From the line containing "This screenshot has width=2576, height=928." onward, every line of the entries is to be set down exactly, the last line included.

=== EXCERPTED RECORDS ===
----

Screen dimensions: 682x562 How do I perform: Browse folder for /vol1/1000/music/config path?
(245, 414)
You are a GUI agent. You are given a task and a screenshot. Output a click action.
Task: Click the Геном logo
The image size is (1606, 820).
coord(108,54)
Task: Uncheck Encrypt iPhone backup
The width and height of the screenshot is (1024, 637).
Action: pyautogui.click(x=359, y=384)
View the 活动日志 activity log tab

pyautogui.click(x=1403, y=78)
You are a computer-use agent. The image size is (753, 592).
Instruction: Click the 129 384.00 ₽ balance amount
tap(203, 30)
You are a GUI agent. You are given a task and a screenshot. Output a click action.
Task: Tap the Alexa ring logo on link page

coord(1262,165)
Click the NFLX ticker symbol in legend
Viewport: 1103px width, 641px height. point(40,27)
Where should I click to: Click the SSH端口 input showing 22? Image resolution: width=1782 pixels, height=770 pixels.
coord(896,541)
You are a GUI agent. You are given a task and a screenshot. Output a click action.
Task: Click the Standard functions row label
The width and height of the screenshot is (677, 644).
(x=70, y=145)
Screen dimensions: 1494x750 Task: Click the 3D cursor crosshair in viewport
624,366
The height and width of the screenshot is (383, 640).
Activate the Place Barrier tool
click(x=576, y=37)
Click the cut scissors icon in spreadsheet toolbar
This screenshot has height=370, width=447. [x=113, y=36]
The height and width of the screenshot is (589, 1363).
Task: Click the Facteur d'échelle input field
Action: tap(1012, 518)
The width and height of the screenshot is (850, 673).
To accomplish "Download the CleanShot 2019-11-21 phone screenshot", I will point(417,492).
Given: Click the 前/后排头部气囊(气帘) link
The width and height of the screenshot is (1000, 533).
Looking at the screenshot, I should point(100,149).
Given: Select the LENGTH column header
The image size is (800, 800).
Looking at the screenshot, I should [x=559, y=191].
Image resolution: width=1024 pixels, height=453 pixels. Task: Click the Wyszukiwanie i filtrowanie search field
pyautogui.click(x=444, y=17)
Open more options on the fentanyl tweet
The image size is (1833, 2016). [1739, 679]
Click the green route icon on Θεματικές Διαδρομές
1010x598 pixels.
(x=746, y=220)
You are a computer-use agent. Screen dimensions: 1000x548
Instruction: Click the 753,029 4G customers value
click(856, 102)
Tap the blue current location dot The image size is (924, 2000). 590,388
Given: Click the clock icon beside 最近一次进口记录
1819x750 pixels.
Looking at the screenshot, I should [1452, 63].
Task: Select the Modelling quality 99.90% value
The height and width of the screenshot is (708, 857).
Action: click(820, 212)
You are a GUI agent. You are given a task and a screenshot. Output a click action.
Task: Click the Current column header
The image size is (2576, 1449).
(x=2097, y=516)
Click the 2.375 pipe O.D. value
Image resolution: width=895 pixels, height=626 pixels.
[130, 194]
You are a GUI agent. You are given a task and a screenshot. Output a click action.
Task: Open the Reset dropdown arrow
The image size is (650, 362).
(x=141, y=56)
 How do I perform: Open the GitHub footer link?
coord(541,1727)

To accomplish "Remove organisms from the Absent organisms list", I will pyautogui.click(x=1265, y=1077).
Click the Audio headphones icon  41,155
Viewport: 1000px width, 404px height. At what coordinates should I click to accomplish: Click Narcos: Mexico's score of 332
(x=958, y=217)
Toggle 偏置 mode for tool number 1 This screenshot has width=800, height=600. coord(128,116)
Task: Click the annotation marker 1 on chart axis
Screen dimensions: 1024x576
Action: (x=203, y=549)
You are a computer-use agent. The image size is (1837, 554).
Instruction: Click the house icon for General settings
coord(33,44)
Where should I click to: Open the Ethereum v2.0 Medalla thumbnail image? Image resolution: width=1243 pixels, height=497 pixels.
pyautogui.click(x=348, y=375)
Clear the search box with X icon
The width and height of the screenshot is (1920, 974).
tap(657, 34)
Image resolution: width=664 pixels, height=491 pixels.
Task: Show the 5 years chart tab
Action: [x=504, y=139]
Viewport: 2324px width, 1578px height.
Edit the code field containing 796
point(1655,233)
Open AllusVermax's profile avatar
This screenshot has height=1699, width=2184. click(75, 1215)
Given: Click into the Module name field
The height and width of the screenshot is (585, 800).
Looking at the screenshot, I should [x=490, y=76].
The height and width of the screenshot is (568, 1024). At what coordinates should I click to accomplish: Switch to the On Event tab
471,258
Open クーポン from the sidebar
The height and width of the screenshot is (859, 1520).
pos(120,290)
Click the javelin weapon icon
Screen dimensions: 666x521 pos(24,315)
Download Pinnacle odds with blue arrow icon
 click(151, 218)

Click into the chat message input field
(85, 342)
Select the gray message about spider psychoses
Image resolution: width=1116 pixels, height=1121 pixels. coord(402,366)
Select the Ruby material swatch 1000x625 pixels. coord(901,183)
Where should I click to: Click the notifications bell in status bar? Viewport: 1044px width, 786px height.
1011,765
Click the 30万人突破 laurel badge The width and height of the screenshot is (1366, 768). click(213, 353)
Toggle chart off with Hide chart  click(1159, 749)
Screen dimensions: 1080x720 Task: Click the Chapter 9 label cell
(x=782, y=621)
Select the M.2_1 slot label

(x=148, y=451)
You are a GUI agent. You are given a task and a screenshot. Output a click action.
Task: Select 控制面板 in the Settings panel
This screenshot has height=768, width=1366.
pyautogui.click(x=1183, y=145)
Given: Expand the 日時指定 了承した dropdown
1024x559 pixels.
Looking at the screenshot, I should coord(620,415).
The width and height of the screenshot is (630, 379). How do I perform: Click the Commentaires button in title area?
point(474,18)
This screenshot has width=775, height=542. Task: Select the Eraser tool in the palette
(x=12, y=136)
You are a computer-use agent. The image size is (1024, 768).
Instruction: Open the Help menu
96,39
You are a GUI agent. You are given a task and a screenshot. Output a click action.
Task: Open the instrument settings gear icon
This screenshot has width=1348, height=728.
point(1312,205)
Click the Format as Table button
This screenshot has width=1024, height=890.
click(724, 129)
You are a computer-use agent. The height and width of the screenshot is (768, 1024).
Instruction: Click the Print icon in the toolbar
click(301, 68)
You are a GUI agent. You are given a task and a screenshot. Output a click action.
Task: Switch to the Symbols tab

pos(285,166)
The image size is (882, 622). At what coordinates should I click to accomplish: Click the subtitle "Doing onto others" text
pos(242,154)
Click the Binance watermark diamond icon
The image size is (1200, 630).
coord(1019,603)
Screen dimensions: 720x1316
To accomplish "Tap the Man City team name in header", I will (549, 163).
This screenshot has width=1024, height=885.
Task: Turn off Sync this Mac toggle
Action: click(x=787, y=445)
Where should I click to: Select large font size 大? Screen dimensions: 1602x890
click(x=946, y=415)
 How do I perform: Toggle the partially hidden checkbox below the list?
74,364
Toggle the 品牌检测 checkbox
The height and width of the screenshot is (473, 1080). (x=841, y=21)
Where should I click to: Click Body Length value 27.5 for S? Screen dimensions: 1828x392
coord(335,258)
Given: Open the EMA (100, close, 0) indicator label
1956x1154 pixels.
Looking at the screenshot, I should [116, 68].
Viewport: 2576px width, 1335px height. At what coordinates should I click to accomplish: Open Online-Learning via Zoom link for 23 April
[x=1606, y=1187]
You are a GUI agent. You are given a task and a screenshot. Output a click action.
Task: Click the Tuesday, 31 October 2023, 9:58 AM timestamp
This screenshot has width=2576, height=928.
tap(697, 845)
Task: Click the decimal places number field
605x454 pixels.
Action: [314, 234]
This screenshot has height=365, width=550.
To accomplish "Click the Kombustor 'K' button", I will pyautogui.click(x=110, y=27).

----

=== EXERCISE RESPONSE ===
This screenshot has width=2576, height=928.
tap(697, 845)
Task: Click the decimal places number field
605x454 pixels.
Action: [314, 234]
This screenshot has height=365, width=550.
To accomplish "Click the Kombustor 'K' button", I will pyautogui.click(x=110, y=27).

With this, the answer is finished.